Records from a dataset
....................

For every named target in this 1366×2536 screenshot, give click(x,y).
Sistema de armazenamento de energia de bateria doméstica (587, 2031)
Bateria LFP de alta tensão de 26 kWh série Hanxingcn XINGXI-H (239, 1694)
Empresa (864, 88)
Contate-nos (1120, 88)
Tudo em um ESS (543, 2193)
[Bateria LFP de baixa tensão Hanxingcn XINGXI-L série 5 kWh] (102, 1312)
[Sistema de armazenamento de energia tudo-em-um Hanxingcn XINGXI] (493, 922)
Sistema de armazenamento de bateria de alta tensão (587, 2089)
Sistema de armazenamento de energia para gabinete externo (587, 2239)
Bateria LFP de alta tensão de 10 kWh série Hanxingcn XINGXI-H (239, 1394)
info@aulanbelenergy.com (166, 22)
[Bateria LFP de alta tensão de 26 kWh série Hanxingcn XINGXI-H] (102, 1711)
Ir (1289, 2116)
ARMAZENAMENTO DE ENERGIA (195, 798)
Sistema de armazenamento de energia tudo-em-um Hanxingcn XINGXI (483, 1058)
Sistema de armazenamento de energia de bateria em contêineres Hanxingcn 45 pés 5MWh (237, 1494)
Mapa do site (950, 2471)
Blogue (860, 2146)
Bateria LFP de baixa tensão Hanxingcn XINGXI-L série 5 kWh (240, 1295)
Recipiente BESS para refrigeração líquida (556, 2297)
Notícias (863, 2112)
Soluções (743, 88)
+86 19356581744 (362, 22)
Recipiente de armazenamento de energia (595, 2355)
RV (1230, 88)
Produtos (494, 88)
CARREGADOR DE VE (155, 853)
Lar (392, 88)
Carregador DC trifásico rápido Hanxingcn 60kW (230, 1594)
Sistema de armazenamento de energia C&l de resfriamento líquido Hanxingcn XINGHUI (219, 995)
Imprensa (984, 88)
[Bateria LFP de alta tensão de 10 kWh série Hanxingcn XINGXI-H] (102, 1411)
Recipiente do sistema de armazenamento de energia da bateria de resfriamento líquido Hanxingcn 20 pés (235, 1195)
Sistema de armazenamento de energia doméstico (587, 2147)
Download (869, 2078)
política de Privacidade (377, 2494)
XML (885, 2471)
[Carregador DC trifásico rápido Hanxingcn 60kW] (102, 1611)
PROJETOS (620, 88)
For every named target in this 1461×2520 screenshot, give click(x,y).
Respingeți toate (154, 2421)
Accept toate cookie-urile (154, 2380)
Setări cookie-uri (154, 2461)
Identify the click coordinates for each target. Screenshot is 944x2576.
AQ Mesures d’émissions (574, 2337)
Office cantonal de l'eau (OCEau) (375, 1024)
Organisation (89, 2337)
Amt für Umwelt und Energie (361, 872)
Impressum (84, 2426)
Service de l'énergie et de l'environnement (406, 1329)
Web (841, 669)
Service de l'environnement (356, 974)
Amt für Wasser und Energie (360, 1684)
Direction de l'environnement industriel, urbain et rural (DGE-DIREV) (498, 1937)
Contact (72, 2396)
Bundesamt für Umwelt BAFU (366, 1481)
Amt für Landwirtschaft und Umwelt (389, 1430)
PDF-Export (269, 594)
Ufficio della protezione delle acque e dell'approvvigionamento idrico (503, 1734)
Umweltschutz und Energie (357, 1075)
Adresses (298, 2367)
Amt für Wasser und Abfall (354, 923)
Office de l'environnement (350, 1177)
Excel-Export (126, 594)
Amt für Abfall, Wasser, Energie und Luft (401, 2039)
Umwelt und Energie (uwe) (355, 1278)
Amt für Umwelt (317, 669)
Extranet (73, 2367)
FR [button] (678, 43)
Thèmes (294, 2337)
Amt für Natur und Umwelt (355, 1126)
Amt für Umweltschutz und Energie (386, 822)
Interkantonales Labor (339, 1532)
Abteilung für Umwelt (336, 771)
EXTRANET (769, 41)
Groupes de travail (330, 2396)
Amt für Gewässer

....................

_WHAT YOU ARE ASKED TO DO_: Check each line above for the word "Office", and copy the lines where it appears.

_ANSWER SPACE_:
Office cantonal de l'eau (OCEau) (375, 1024)
Office de l'environnement (350, 1177)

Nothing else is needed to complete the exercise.